Entries pointing to text and elements
______________________________

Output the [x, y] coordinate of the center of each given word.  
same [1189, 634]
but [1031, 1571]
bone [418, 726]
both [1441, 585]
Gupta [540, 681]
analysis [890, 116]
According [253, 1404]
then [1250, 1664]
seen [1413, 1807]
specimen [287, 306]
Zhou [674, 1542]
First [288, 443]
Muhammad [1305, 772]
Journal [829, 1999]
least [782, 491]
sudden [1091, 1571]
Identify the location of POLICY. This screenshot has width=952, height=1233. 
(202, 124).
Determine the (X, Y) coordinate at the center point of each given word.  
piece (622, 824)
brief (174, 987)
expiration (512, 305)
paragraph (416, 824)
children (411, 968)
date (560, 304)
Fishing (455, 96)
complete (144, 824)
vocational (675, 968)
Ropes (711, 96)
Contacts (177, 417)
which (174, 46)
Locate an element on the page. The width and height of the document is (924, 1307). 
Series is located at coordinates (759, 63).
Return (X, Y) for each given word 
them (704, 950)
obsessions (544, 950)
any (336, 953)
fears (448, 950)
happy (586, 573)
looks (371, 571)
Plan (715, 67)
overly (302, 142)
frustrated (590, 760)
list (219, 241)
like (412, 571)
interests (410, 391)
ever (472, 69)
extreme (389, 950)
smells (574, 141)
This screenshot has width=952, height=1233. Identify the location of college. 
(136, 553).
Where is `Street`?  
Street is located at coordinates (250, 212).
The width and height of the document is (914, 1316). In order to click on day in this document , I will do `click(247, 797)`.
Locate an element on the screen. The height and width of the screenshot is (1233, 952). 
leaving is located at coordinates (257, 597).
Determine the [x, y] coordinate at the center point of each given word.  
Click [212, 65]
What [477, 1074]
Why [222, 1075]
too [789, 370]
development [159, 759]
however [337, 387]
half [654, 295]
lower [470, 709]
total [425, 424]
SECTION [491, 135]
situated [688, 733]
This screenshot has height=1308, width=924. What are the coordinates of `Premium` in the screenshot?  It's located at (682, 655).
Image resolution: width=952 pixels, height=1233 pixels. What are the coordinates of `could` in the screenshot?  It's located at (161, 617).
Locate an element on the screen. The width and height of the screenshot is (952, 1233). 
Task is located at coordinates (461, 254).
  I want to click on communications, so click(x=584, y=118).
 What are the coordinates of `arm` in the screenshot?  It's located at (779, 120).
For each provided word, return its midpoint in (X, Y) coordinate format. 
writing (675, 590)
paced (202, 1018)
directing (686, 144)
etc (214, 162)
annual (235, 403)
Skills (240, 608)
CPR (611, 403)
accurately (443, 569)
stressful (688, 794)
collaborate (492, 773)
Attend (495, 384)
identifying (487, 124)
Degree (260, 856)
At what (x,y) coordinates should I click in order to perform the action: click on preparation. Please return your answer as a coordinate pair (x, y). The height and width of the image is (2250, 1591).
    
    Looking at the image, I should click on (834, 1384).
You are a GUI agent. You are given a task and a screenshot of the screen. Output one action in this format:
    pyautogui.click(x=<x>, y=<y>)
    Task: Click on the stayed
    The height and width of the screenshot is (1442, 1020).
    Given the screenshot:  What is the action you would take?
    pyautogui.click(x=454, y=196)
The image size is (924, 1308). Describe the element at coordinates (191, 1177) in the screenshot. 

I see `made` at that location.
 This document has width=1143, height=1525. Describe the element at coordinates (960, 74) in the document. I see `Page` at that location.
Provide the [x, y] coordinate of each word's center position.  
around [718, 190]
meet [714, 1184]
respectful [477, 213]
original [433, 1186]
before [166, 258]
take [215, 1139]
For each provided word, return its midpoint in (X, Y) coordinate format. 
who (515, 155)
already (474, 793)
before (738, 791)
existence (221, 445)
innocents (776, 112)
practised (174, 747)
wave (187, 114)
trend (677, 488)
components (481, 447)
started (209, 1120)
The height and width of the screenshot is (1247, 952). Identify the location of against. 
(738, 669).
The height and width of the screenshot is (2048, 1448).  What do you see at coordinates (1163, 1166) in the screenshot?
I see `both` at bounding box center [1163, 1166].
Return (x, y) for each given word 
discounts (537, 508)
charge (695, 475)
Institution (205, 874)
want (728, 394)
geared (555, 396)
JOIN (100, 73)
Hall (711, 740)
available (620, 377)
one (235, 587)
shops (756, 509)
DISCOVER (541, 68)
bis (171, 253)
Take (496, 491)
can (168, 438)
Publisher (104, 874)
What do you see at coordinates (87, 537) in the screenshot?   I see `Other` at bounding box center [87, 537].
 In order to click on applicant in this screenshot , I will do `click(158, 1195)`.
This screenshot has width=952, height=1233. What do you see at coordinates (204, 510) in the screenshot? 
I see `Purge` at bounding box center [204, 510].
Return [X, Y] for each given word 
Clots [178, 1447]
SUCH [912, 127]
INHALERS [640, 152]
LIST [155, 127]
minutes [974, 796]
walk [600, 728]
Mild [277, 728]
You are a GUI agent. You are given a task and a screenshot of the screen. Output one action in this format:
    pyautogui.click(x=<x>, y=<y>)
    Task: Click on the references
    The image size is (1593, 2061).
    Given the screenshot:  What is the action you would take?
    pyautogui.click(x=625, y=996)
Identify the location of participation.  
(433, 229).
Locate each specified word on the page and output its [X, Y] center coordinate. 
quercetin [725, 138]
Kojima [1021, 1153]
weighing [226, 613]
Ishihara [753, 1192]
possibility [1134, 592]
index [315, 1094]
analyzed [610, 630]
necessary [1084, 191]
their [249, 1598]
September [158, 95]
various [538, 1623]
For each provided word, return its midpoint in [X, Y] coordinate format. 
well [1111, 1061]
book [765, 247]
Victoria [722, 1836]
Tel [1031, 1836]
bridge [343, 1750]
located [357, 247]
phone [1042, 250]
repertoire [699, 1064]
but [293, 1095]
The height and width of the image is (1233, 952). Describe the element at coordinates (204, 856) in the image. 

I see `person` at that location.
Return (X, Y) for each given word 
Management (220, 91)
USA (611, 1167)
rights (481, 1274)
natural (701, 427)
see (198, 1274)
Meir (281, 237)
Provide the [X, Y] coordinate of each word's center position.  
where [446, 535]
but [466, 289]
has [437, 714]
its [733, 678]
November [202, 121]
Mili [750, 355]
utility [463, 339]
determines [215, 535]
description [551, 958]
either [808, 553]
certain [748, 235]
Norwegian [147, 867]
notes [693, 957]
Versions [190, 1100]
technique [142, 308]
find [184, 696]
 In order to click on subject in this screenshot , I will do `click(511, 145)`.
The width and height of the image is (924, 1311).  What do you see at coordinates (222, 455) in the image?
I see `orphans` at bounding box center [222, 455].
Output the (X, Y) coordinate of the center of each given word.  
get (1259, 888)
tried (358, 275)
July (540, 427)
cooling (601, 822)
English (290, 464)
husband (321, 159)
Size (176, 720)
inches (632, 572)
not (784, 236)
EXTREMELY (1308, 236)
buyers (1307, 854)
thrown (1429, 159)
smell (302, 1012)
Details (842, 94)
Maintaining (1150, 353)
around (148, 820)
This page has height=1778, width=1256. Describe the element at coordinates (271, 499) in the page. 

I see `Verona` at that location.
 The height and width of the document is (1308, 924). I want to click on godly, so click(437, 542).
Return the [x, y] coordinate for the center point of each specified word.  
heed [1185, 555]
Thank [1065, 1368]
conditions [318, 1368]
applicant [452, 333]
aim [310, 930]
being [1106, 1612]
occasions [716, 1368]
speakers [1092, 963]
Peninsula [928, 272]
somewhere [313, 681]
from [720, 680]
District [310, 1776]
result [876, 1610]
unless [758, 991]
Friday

______________________________

▸ What is needed
Could you write out everything from the start of the entries down to the line containing "vocational (675, 968)", changing "center" to "middle" and leaving all else as it stands?

▸ Answer to this task
Output the [x, y] coordinate of the middle of each given word.  
same [1189, 634]
but [1031, 1571]
bone [418, 726]
both [1441, 585]
Gupta [540, 681]
analysis [890, 116]
According [253, 1404]
then [1250, 1664]
seen [1413, 1807]
specimen [287, 306]
Zhou [674, 1542]
First [288, 443]
Muhammad [1305, 772]
Journal [829, 1999]
least [782, 491]
sudden [1091, 1571]
Identify the location of POLICY. This screenshot has width=952, height=1233. 
(202, 124).
Determine the (X, Y) coordinate at the middle point of each given word.  
piece (622, 824)
brief (174, 987)
expiration (512, 305)
paragraph (416, 824)
children (411, 968)
date (560, 304)
Fishing (455, 96)
complete (144, 824)
vocational (675, 968)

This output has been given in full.